Monday, February 23, 2009 2 comments

Two mainline denominations have announced decisions indicating a further move away from Bible-based Christianity.

In Michigan, the new bishop of the Episcopal Diocese of Northern Michigan is an ordained Zen Buddhist. Northern Michigan's Episcopal congregations and delegates overwhelmingly elected the Rev. Kevin Thew Forrester at their convention on Saturday.

The diocesan website says Thew Forrester "has practiced Zen meditation for almost a decade," and the Buddhist community welcomed his commitment by granting him "lay ordination." The website also says Northern Michigan's new bishop "resonates deeply" with "his own interfaith dialogue with Buddhism and meditative practice."

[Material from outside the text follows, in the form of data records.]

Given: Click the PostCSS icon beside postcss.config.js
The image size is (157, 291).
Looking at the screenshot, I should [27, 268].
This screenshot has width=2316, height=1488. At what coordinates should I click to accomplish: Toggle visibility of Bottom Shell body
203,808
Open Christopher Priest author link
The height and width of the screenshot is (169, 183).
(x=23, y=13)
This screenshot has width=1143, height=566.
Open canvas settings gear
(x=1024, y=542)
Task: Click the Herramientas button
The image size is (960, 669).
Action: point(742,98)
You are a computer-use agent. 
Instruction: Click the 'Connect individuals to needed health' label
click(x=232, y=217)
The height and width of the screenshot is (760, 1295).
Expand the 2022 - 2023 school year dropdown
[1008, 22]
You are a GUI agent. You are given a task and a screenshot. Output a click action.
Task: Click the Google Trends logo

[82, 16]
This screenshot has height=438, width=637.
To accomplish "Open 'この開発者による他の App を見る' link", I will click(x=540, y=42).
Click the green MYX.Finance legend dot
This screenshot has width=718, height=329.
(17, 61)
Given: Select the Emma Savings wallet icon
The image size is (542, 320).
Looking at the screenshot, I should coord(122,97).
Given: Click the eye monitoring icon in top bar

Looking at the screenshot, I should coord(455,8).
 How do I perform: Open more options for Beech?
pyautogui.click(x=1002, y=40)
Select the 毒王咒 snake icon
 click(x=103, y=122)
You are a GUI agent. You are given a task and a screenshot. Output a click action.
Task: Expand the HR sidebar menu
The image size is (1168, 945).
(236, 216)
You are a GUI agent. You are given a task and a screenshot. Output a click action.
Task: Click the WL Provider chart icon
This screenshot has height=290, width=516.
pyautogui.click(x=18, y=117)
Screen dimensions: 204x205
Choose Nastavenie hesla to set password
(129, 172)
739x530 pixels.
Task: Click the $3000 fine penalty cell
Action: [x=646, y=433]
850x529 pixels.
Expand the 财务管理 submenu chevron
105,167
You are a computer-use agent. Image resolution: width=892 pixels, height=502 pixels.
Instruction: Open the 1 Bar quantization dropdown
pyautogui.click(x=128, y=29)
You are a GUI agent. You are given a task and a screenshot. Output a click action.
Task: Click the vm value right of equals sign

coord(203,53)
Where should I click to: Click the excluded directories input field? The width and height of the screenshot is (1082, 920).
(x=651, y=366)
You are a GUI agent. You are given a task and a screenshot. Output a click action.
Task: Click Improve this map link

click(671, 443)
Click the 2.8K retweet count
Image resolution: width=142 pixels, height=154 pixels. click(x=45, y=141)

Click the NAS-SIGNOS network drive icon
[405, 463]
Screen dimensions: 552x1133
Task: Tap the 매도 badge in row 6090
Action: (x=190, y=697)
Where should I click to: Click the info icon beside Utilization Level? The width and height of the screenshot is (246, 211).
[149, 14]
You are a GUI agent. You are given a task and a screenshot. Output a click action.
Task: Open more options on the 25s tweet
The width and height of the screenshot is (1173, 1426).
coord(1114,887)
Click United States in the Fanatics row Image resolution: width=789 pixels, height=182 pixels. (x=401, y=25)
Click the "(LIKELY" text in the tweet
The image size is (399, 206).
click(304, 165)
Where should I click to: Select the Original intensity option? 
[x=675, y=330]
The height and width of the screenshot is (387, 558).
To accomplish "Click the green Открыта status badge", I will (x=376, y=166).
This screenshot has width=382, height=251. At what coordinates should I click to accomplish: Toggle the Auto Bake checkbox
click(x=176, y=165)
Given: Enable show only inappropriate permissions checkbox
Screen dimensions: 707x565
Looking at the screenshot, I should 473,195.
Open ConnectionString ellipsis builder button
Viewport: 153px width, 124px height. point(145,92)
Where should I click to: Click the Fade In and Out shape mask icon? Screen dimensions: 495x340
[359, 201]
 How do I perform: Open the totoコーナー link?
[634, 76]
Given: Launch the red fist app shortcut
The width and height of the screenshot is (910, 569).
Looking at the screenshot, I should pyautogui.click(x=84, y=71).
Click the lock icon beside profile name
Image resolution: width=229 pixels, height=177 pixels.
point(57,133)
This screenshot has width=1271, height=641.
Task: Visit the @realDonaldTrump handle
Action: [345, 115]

Meanwhile, Presbyterian Church (USA) representatives in Arkansas and central North Carolina have endorsed amending the church constitution to allow non-celibate homosexuals to be ordained as ministers, elders and deacons. The votes were taken at regional presbytery meetings on Saturday.

Homosexual men and women can be ordained in the PCUSA, but church standards currently forbid sex outside of traditional marriage between a man and woman.

The amendment goes into effect if a majority of the denomination's 173 presbyteries approve it. So far, 24 presbyteries have voted for the amendment and 39 have voted against it, according to the Presbyterian Lay Committee, a group that opposes ordaining non-celibate homosexuals.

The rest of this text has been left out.